Conventional Invasive procedures open Hernia repair: Open surgery without mesh (Shouldice repair or Canadian operation)
The patient is placed under general or local anesthesia and a 5-7cm long incision is made in the groin. The herniated sack is exposed and the defect in the muscular tissue is uncovered. The herniated sack is reduced (reinserted) into the abdominal cavity. Occasionally some of the herniated tissue must be resected (removed). Under certain conditions (such as incarcerated hernias) it will be necessary to make a further incision into the abdominal muscle in order to resect part of the intestine and suture the intestine together again. The incision is then sutured, and the entire muscular wall sutured using the Shouldice repair. The Shouldice repair technique involves suturing muscle layers together in overlapping layers and then attaching them to the inguinal ligament. This reinforces the muscle wall through natural muscle fibers and scar tissue that develops from the sutures, and prevents reoccurrence of hernia. No foreign prosthesis is used in this technique.
Open Hernia repair: Open surgery using prosthetic mesh (Lichtenstein repair or tension-free repair)
The patient is placed under general or local anesthesia and a 5-7cm long incision is made in the groin. The herniated sack is exposed and the defect in the muscular tissue uncovered. The herniated sack is reduced (reinserted) into the abdominal cavity. Occasionally some of the herniated tissue must be resected (removed). Under certain conditions (such as incarcerated hernias) it will be necessary to make a further incision into the abdominal muscle in order to resect the intestine and suture the intestine together again. The incision is then sutured, and the entire muscular wall sutured using the technique known as the Lichtenstein repair. The Lichtenstein repair technique is a patched tension-free repair method: the defect is sutured and a prosthetic mesh is fixed onto the muscle wall over the defective area to reinforce the muscle.
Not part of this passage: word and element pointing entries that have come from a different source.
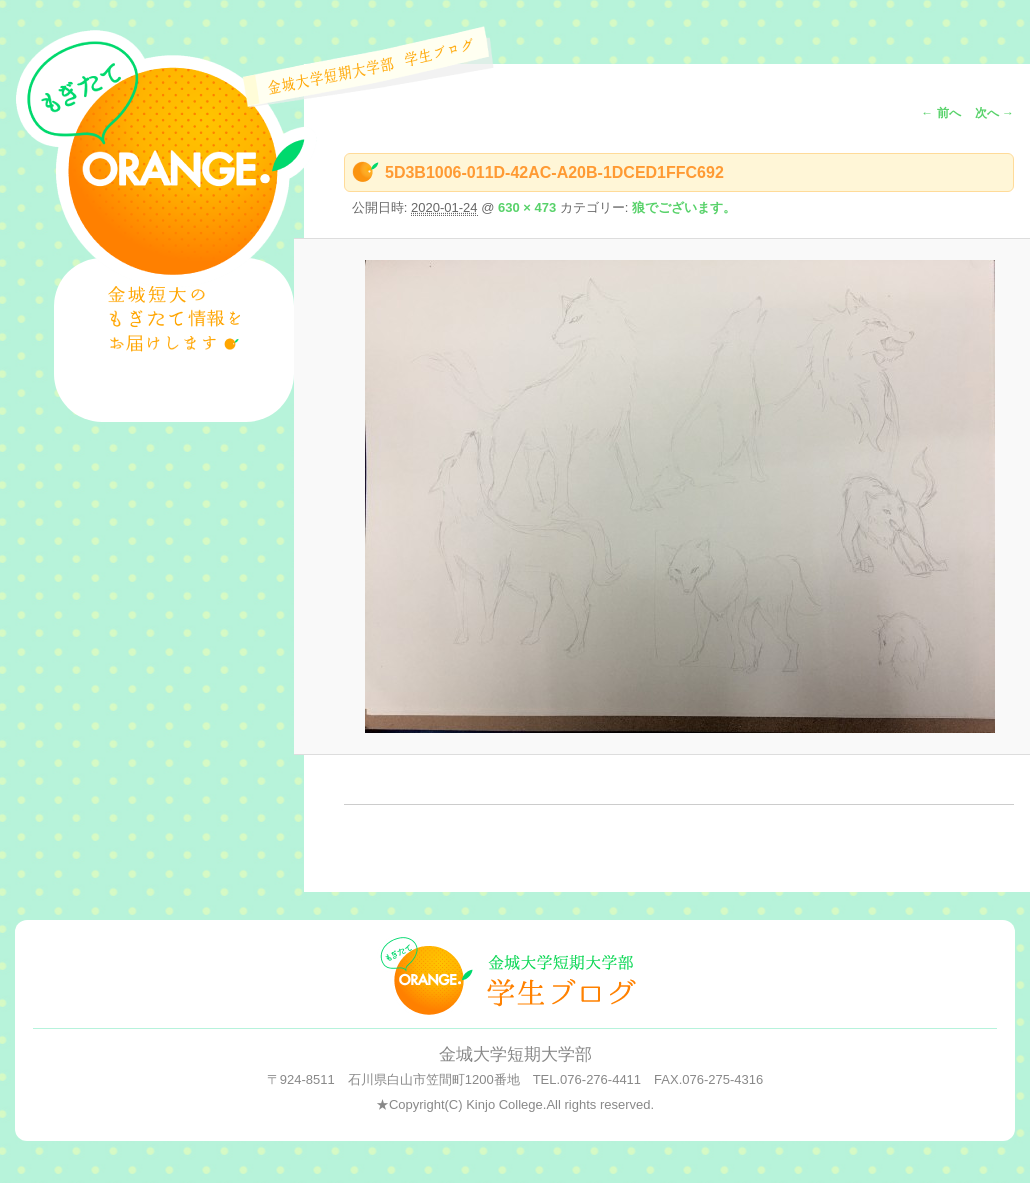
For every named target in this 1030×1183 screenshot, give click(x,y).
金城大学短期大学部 (515, 1054)
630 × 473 (527, 207)
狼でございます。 (684, 207)
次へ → (994, 113)
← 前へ (940, 113)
This tension-free repair method closes the defect and promotes healing of the defect through its special mesh structure. The mesh becomes part of the muscular tissue reinforcing the region to prevent further herniation.
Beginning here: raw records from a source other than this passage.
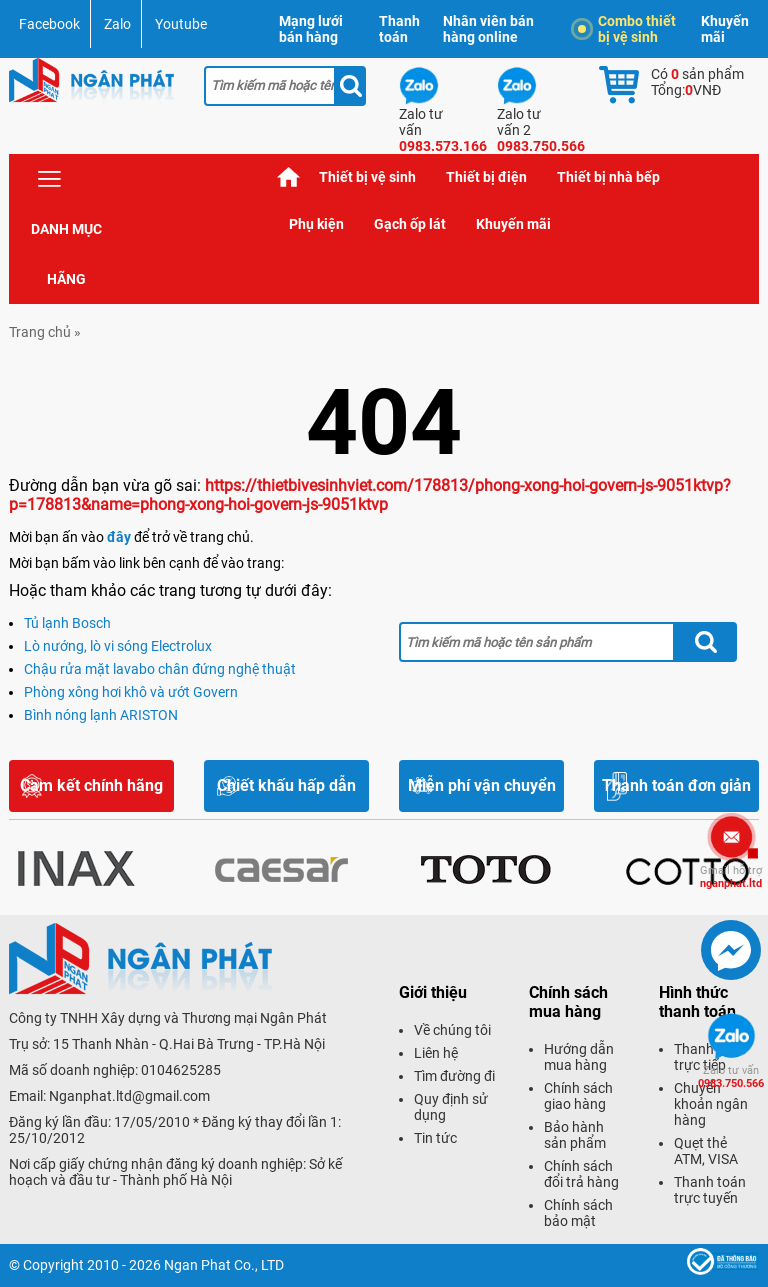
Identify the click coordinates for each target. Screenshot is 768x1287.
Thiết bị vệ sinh (367, 177)
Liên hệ (436, 1053)
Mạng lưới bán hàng (311, 29)
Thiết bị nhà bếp (608, 177)
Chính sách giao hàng (578, 1096)
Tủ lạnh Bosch (67, 623)
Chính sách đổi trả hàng (581, 1174)
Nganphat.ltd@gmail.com (129, 1096)
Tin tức (435, 1138)
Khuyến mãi (725, 29)
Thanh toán (399, 29)
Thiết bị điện (486, 177)
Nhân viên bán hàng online (488, 29)
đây (119, 537)
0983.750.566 (731, 1077)
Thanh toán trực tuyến (710, 1190)
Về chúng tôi (452, 1030)
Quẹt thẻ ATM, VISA (706, 1151)
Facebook (49, 24)
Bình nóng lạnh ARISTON (101, 715)
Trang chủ (289, 177)
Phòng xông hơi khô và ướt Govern (131, 692)
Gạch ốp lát (410, 224)
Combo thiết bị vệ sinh (627, 29)
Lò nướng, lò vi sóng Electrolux (118, 646)
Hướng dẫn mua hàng (579, 1057)
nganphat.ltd (731, 877)
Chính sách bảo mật (578, 1213)
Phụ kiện (316, 224)
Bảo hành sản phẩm (575, 1135)
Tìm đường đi (454, 1076)
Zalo (117, 24)
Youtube (181, 24)
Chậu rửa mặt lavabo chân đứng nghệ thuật (160, 669)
Testimonial from a patient:
Very nice place, I had nice experience there with operation and the doctor is very careful and taking good care after my surgery.
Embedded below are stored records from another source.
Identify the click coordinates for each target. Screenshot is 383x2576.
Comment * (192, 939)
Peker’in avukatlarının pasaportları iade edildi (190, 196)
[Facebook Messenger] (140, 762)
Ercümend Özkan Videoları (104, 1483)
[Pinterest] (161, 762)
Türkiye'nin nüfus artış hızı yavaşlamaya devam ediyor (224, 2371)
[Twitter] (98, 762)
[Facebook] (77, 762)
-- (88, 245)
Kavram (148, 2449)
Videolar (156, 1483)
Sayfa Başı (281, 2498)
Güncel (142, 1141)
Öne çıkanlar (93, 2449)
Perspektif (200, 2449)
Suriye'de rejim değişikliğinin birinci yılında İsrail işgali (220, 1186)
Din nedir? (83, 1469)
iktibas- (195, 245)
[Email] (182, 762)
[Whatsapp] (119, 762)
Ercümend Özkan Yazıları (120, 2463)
Hernia surgeries are one of the most common surgeries performed. A second operation is more difficult than the first and results in more complications due to previous scarring. The patient can begin using the groin muscle 7-10 days after the laparoscopic method or 8-12 weeks after one of the open surgery methods. Patients are usually released from the hospital after 1-2 days and are usually able to work again within 7-10 days.
A reoccurrence is possible if the abdominal muscles are strained too much through heavy coughing, heavy lifting or overactive athletic activities. Obesity can also lead to a reoccurrence of hernia. Hernia relapse is most common within 2 years after a successful hernia operation.
Notice: Preoperative preparation: Please inform your physician if you are taking blood thinning medication such as Aspirin® and Marcumar® as they may lead to complications during surgery.